Nella parabola di Luca 15, 11, Il padre e i due figli, meglio nota come parabola del figliol prodigo, entrambi i figli rappresentano due forme di ricordo delle origini, perché mettono a morte il padre. Il padre in cifrematica è indice dello zero, dell’incominciamento, il figlio è indice dell’uno, dell’uno assoluto. Cristo, il Figlio, non ha bisogno di mettere a morte il Padre, perché procede da lui.

San Giovanni Paolo II Papa, nella bolla d’indizione del giubileo dell’anno 2000 Incarnationis Mysterium, scrive: “[…] altro segno peculiare è l’indulgenza mediante la quale viene espressa la misericordia del Padre […]”.

San Paolo, Lettera ai Romani 5,10: “Se, infatti, quando eravamo nemici siamo stati riconciliati con Dio per mezzo della morte del figlio suo, molto più, ora che siamo riconciliati, saremo salvati mediante la sua vita”. (La Sacra Bibbia, edizioni CEI)

L’utilizzo del verbo riconciliare non è quello più opportuno, alcuni studiosi sostengono che la traduzione del Nuovo Testamento è da riferirsi alla versione in latino di Girolamo, la Vulgata.

In La teologia della riconciliazione nell’epistolario paolino, Juan M. Granados Rojas SJ scrive che Paolo è il primo autore della letteratura greca antica ad adoperare la categoria della riconciliazione in senso teologico, nella scrittura ebraica il verbo riconciliare non esiste.
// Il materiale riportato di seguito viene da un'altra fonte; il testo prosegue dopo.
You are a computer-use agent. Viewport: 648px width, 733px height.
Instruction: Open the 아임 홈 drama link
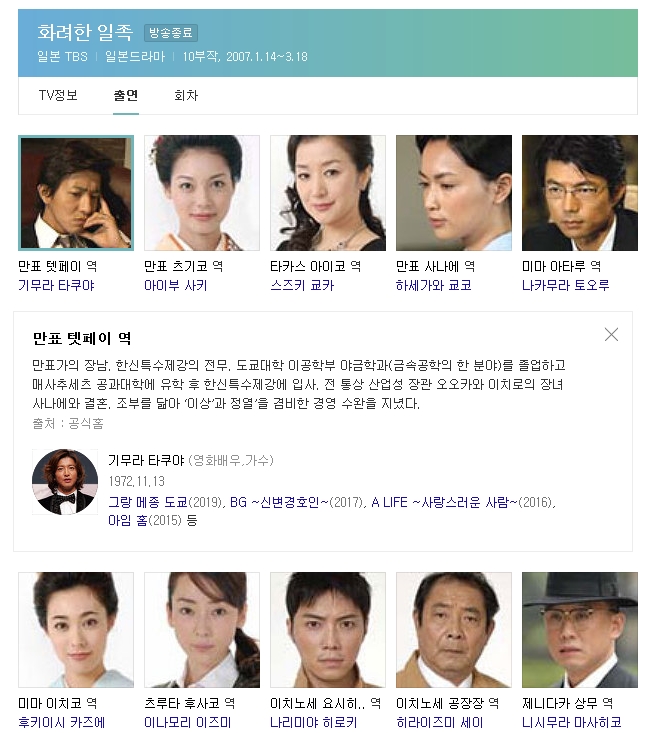tap(128, 520)
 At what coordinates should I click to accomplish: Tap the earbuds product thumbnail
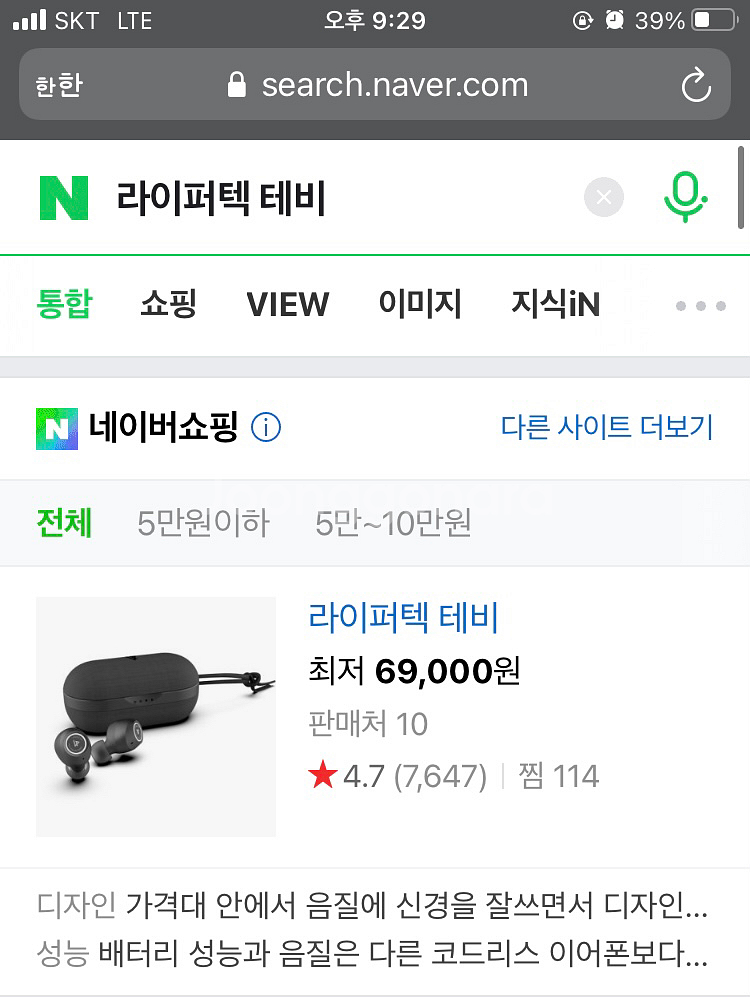pyautogui.click(x=156, y=717)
I termini usati per la traduzione del verbo nel Nuovo Testamento, nella traduzione dei Settanta, derivano da allàsso che fondamentalmente significa “modificare una situazione”. Il termine greco antico che può essere usato per intendere ciò che voleva dire Paolo è Katallagè, “placare la divinità”, il prefisso katà ha solo un valore intensivo.
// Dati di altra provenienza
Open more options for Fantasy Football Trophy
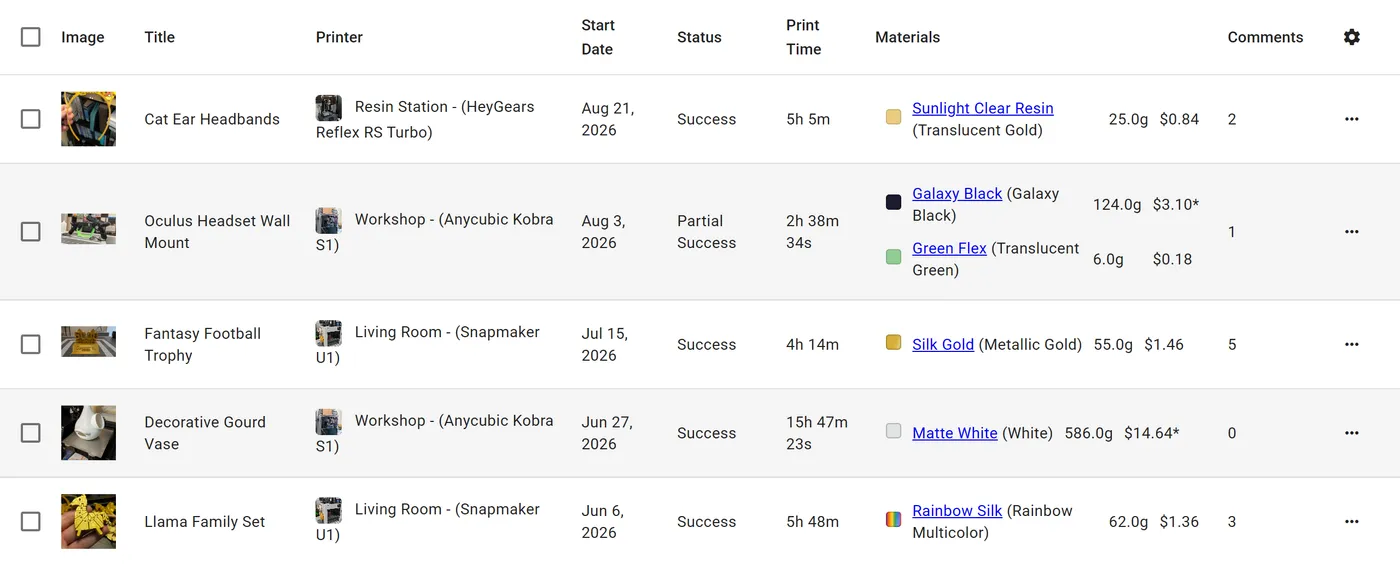This screenshot has width=1400, height=565. pyautogui.click(x=1352, y=344)
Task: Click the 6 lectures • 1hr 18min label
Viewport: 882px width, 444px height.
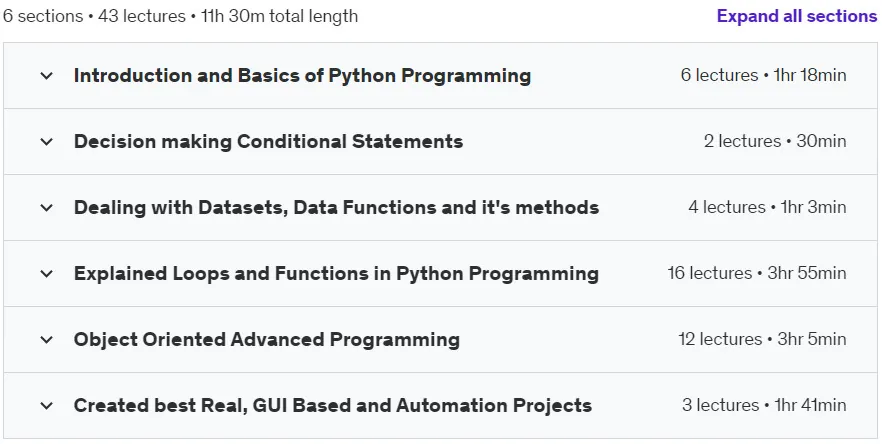Action: coord(763,75)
Paolo, nella Lettera ai Romani, ci dice che l’ira di Dio non c’è più sull’uomo, è stata placata dal Figlio, grazie a lui è nata una nuova era. È comunque una questione aperta.

A questo punto, possiamo affermare che i successori degli apostoli, avendo ricevuto la missione dallo Spirito Santo per operare in nome e in persona di Cristo con i sacramenti, sono nel mondo la presenza viva dell’amore di Dio che si china su ogni umana debolezza per accoglierla nell’abbraccio della sua misericordia. Il sacramento dell’eucarestia, memoriale dell’atto di Cristo, verbo incarnato passato dal cenacolo al calvario, è il sacramento dei sacramenti, da Sant’Agostino chiamato “magna indulgentia” e da Papa Pio XII, nell’enciclica Mediator Dei, “la somma e il centro della vita cristiana”.

Nella cifrematica, il mito della Pentecoste è anche il mito dell’indulgenza, quando la luce trae all’intendimento. Come scrive Armando Verdiglione, nel Processo alla parola: “L’indulgenza: né salario, né premio. E il merito è il suo colmo. […] Più che condono della pena, assenza della pena”.